[Extracted records]

———

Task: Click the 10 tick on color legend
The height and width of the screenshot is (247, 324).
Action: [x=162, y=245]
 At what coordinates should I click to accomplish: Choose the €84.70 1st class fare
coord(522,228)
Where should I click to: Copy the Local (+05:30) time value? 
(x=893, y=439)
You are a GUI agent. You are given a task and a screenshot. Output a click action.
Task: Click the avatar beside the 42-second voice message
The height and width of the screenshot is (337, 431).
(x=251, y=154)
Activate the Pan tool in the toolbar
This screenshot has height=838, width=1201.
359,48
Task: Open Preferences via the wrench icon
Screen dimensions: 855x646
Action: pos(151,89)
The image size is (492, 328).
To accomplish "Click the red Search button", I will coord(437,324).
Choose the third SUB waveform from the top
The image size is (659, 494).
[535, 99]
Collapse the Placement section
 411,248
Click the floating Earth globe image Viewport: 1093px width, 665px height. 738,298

———

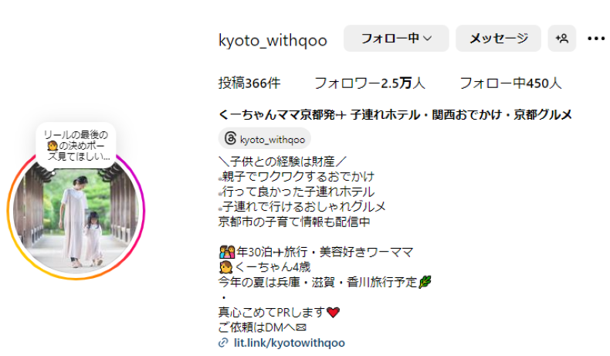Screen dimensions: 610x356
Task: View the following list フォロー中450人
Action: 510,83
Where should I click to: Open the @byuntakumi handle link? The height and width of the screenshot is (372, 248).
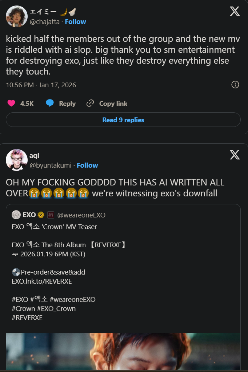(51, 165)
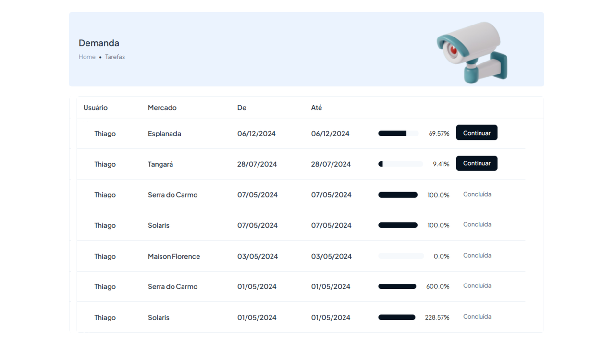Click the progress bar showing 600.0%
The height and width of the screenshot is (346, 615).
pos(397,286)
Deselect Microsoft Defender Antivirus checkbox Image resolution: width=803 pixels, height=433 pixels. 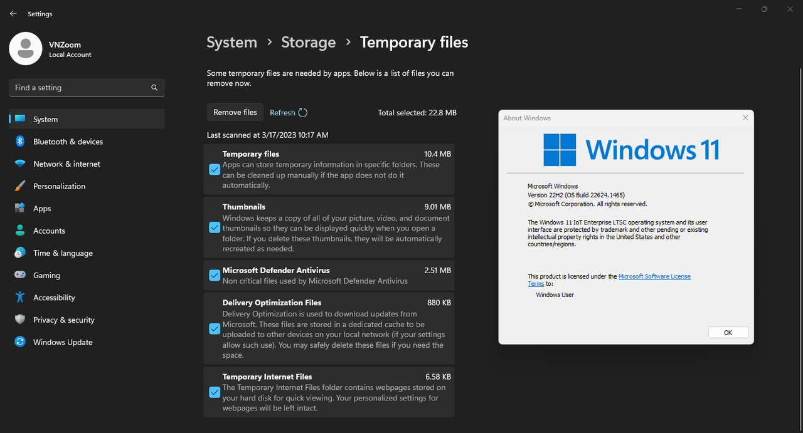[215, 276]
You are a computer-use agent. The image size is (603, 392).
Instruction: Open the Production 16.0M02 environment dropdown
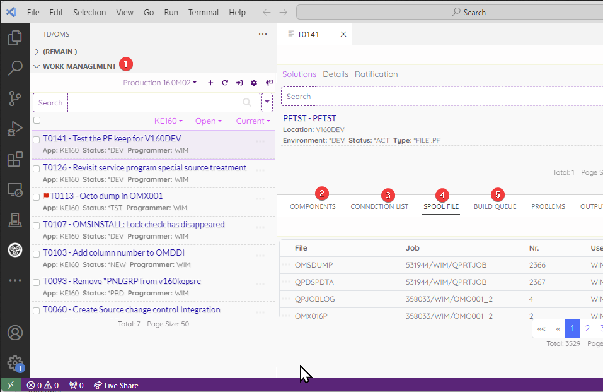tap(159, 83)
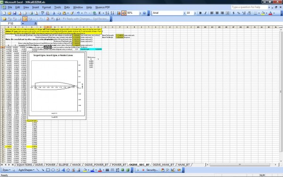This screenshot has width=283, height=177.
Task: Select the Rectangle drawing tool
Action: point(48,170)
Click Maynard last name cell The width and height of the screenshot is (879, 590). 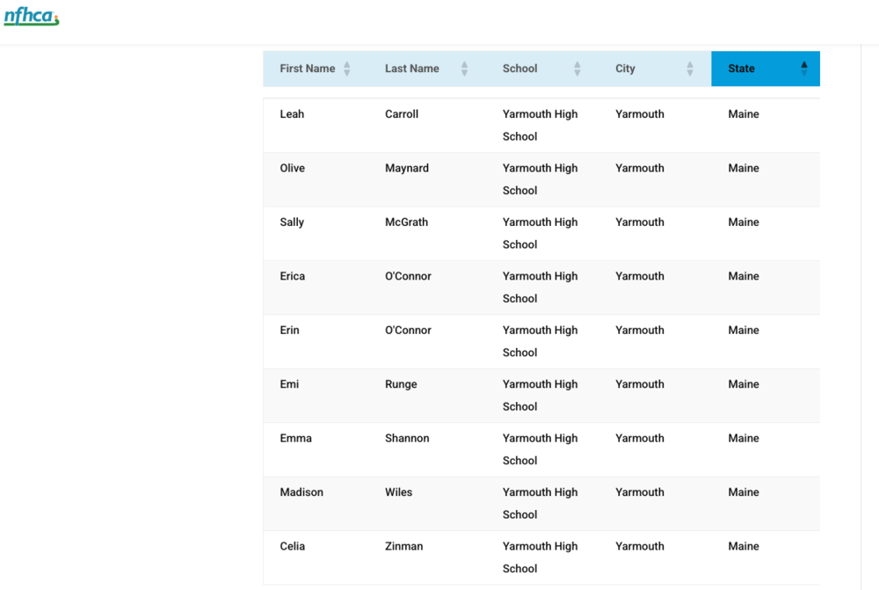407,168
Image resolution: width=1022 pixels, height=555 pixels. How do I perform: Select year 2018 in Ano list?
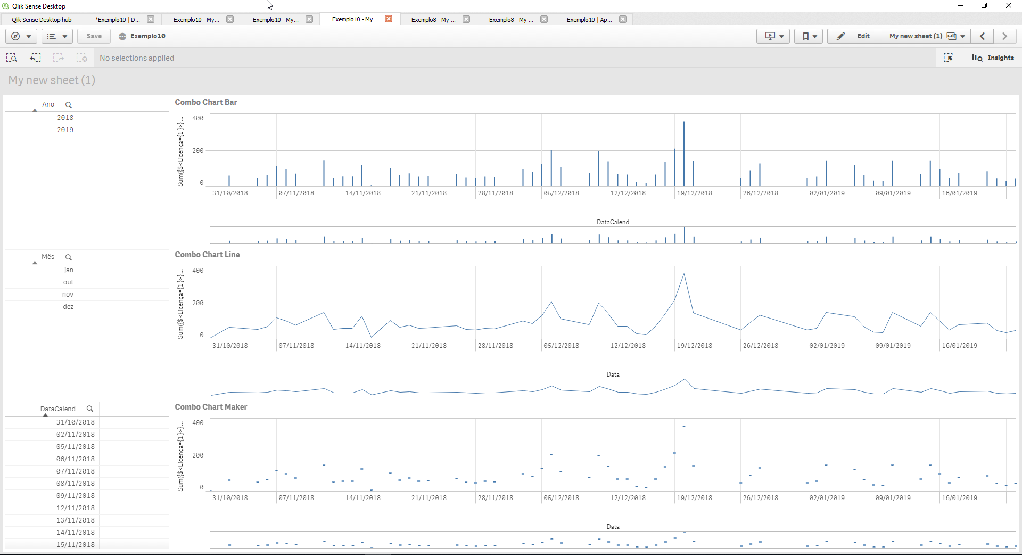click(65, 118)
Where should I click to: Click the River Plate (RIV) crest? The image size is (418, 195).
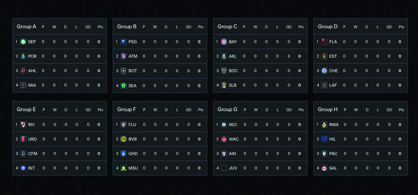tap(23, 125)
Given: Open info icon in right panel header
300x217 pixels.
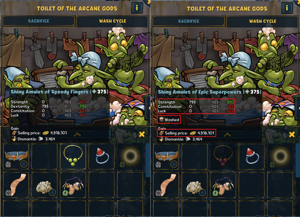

———

• **Task**: Given the records above, reproduce precisely and only the lines between the line holding "This screenshot has height=838, width=1201." and the line holding "Click the floating", inclusive.

• **Solution to the exercise**:
This screenshot has height=838, width=1201.
359,48
Task: Open Preferences via the wrench icon
Screen dimensions: 855x646
Action: pos(151,89)
The image size is (492, 328).
To accomplish "Click the red Search button", I will coord(437,324).
Choose the third SUB waveform from the top
The image size is (659, 494).
[535, 99]
Collapse the Placement section
 411,248
Click the floating Earth globe image Viewport: 1093px width, 665px height. 738,298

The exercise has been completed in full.